**DATA FOR THE TASK**
* * * *

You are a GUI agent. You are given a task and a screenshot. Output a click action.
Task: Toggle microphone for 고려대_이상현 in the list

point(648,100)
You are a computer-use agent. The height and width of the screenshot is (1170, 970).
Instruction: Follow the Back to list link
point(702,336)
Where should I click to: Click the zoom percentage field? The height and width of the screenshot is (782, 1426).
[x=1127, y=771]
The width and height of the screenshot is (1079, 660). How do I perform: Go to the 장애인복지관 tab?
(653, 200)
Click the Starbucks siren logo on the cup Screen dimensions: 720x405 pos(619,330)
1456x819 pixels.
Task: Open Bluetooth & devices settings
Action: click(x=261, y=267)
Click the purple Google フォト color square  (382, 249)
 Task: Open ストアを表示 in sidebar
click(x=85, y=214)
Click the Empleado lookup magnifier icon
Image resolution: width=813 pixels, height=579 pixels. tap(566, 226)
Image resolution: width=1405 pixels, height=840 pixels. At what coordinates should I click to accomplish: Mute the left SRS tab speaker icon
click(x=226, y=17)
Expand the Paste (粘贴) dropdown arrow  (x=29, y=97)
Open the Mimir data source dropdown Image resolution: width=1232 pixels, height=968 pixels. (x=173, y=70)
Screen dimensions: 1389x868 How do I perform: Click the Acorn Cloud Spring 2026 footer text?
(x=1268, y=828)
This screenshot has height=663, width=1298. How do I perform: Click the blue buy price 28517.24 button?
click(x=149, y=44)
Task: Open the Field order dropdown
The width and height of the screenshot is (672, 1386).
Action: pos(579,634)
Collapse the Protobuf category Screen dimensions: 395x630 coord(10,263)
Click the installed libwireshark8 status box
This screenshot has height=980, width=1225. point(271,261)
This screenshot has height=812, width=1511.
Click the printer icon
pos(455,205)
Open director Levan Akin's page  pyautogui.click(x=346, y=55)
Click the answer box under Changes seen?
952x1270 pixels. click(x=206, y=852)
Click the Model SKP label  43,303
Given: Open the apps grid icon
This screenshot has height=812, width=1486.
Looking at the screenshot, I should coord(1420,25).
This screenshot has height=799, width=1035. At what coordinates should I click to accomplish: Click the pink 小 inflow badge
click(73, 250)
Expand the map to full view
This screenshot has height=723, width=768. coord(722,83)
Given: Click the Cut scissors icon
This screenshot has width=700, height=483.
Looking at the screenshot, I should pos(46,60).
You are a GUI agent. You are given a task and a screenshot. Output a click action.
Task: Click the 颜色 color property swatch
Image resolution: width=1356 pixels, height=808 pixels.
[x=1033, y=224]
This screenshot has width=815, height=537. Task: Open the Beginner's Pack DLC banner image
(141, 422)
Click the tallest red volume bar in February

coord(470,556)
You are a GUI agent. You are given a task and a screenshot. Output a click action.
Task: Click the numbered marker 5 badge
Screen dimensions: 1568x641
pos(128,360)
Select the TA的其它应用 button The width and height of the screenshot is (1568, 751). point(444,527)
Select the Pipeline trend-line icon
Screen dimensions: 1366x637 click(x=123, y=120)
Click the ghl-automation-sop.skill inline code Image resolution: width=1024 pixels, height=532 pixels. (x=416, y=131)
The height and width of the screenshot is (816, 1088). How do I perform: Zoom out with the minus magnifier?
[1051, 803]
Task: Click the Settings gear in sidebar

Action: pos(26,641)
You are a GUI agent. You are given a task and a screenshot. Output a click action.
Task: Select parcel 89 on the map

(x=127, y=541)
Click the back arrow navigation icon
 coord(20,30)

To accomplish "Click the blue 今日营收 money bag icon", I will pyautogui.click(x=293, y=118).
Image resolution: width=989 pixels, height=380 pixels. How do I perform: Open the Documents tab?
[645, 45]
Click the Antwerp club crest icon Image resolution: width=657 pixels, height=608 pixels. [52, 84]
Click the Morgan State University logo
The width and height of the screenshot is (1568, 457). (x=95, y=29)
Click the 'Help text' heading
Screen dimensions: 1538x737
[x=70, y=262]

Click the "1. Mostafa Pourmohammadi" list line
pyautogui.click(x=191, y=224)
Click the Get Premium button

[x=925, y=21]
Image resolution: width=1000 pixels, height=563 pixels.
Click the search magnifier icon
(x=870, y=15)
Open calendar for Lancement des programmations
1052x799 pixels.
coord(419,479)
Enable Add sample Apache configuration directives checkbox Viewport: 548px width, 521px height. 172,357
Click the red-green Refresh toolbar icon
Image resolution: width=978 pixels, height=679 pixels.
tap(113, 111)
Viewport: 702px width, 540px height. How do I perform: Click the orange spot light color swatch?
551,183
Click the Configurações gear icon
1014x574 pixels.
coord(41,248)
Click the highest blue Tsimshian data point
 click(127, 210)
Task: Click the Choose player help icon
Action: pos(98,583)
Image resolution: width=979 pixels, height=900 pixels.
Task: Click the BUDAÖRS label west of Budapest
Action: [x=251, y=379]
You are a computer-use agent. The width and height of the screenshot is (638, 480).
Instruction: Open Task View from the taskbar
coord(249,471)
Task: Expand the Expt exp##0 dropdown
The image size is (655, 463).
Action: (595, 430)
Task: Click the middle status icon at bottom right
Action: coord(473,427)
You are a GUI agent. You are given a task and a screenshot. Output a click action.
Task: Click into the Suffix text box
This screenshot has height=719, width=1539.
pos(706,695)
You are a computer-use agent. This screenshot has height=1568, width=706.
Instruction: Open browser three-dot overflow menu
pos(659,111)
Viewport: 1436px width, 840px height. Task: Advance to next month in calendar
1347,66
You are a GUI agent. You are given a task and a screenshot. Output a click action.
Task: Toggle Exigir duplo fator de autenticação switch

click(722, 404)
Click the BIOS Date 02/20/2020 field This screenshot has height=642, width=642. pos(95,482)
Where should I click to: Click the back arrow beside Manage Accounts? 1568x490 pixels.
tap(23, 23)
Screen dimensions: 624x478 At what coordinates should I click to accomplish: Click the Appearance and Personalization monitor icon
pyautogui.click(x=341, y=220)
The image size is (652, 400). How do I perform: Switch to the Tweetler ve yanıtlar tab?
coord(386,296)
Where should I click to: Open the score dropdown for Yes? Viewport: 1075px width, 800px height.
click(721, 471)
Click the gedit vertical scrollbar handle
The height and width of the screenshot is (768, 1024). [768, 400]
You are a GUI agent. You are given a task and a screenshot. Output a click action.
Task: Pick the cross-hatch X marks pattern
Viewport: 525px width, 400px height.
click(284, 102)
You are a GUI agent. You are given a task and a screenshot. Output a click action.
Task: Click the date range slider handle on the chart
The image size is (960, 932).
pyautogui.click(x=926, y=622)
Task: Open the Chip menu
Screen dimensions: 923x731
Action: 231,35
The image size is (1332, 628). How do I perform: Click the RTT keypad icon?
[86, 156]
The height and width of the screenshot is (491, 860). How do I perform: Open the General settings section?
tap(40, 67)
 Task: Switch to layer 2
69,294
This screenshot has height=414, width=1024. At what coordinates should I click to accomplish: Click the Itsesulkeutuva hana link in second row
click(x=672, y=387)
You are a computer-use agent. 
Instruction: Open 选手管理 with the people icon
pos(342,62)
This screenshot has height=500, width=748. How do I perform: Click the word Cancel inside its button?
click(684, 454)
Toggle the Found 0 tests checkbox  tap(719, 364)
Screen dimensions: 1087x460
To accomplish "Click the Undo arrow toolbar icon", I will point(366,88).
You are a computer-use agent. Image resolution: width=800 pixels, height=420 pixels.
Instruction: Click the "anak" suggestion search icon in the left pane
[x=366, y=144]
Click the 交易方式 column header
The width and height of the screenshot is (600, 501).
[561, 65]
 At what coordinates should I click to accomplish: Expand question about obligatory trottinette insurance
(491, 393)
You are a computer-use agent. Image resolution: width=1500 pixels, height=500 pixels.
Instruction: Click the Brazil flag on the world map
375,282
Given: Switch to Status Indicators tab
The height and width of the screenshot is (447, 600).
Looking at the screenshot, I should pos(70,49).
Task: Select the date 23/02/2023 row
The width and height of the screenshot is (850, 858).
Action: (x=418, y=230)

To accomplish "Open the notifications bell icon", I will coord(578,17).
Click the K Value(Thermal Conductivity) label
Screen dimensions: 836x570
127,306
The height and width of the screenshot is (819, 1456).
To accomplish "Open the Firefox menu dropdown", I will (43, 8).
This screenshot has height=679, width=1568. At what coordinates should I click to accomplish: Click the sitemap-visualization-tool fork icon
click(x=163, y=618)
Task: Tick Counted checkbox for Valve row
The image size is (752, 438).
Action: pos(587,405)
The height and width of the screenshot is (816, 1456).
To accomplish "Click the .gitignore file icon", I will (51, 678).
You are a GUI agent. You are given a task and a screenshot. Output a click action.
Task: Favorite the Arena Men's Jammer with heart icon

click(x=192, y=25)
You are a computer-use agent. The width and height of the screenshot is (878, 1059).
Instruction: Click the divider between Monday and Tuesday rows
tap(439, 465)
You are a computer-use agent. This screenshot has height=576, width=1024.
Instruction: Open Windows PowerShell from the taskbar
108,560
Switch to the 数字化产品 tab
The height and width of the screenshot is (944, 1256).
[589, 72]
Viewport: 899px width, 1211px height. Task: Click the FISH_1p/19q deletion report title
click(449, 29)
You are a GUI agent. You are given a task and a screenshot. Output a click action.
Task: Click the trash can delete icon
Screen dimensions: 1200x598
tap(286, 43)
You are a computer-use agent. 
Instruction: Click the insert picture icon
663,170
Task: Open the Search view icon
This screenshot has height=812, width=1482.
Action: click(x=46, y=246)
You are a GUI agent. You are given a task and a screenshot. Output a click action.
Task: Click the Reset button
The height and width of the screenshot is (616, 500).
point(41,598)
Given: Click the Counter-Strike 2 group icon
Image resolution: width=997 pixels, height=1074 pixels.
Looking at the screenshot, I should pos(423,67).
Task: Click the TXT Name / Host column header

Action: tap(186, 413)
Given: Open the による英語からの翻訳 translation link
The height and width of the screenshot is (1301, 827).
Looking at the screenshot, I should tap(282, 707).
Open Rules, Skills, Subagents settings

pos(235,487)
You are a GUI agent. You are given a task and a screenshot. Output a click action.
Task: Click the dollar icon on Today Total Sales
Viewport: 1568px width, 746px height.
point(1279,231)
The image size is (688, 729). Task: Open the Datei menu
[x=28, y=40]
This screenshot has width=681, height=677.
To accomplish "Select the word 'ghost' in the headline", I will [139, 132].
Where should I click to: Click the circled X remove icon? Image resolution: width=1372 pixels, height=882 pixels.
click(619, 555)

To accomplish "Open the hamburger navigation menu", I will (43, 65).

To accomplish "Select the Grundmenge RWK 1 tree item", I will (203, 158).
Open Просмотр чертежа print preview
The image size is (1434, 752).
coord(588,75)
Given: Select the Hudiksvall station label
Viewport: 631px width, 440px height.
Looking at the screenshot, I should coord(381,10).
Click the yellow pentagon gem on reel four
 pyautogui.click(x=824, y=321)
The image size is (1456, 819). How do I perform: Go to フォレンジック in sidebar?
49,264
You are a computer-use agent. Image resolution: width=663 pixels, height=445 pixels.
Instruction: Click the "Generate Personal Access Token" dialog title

* * * *

**EXERCISE AIM**
Lines in the data that include the word "computer" should all be copied.

**EXPECTED ANSWER**
You are a computer-use agent. The height and width of the screenshot is (1170, 970).
You are a computer-use agent. The width and height of the screenshot is (638, 480).
You are a computer-use agent. This screenshot has height=1568, width=706.
You are a computer-use agent. 
You are a computer-use agent. Image resolution: width=800 pixels, height=420 pixels.
You are a computer-use agent. Image resolution: width=1500 pixels, height=500 pixels.
You are a computer-use agent. The width and height of the screenshot is (878, 1059).
You are a computer-use agent. This screenshot has height=576, width=1024.
You are a computer-use agent. 
You are a computer-use agent. Image resolution: width=663 pixels, height=445 pixels.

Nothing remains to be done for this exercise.